The question was modified for numerical solution. (see Update 2)

I have the following system of differential equations:

\begin{align} \dot x & = -x+F(a\,y+b),\\ \dot y & = -y +F(a\,x+c),\\ \text{for} \quad F(x) & = \dfrac{1}{1+e^{-x}}. \end{align}

I need to draw the landscape like it is done for gravitation:

enter image description here

I am rather far from physics, so I have two questions:

1) Is it possible to calculate potential analytically?

In case it is impossible:

2) Could You explain me (in a simple way) how I may calculate potential numerically if I know only dx and dy?

Note: If it will help, $x$ and $y$ are in the range from 0 to 1, and potential in point (0,0) is some constant, for example, zero.

I understand, that it sounds like a homework, but it is not, I would be really thankful for an explanation.

Update1:

Ok, I understand, that there is no analytical solution. But If I will do the following:

I may calculate numerically for a given point $(x_0,y_0)$ and very small $\Delta t$,

$ x_1 = x(x_0,y_0,t_0+\Delta t),x_2 = x(x_0,y_0,t_0+2\Delta t),x_3 = x(x_0,y_0,t_0+3\Delta t)$

and the same for y:

$ y(x_0,y_0,t_0+\Delta t),y(x_0,y_0,t_0+2\Delta t),y(x_0,y_0,t_0+3\Delta t)$,

then if I understand correctly I may calculate acceleration as:

$$a_x = ((x_3-x_2)/\Delta t)-(x_2-x_1)/\Delta t))/\Delta t$$

$$a_y = ((y_3-y_2)/\Delta t)-(y_2-y_1)/\Delta t))/\Delta t$$

Is it possible to draw a landscape in this case? I do not take care of precise values, so I am indifferent in scaling. I just need hills and valleys for this.

Update 2:

So, thank you very much for Your answers, but they did not work in my hands at least. Here is my attempt to solve my problem numerically (maybe it will became clear what I want, and why other approaches did not work for me).

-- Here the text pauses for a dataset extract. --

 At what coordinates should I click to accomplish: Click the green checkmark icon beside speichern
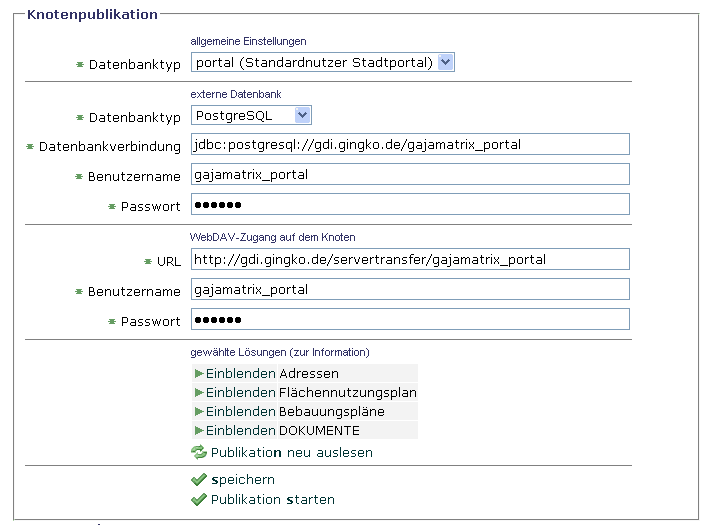pos(198,480)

So I may code my system in the following way (Matlab):

a = -20;
b = 10;
c = 10;

% define functions F = @(x) 1./(1+exp(-x)); delta_x = @(x,y) -x+F(a.y+b); delta_y = @(x,y) -y+F(a.x+c);

% get grid nBins = 20; x_range = linspace(-0.5,1.5,nBins); y_range = linspace(-0.5,1.5,nBins); [x,y]=meshgrid(x_range,y_range);

% get dx,dy dx = delta_x(x,y); dy = delta_y(x,y);

Let's plot vector field (I publish picture for smaller bin number):

figure()
quiver(x,y,dx,dy)
xlabel('x')
ylabel('y')

enter image description here

You may see, that I have a symmetric field (no surprise with symmetric parameters), where I have two stable wells at (1,0) and (0,1), two hills upper-right and lower left corners, and an unstable saddle in (0.5,0.5). Now I just want to visualise this landscape in 3D. The first (even I understand, that incorrect) approach, just to plot absolute values of velocities (speed):

Z = sqrt(dx.^2+dy.^2);
surf(x,y,Z);

enter image description here

Almost perfect picture, but at the point (0.5,0.5) I have stable well, instead of unstable saddle.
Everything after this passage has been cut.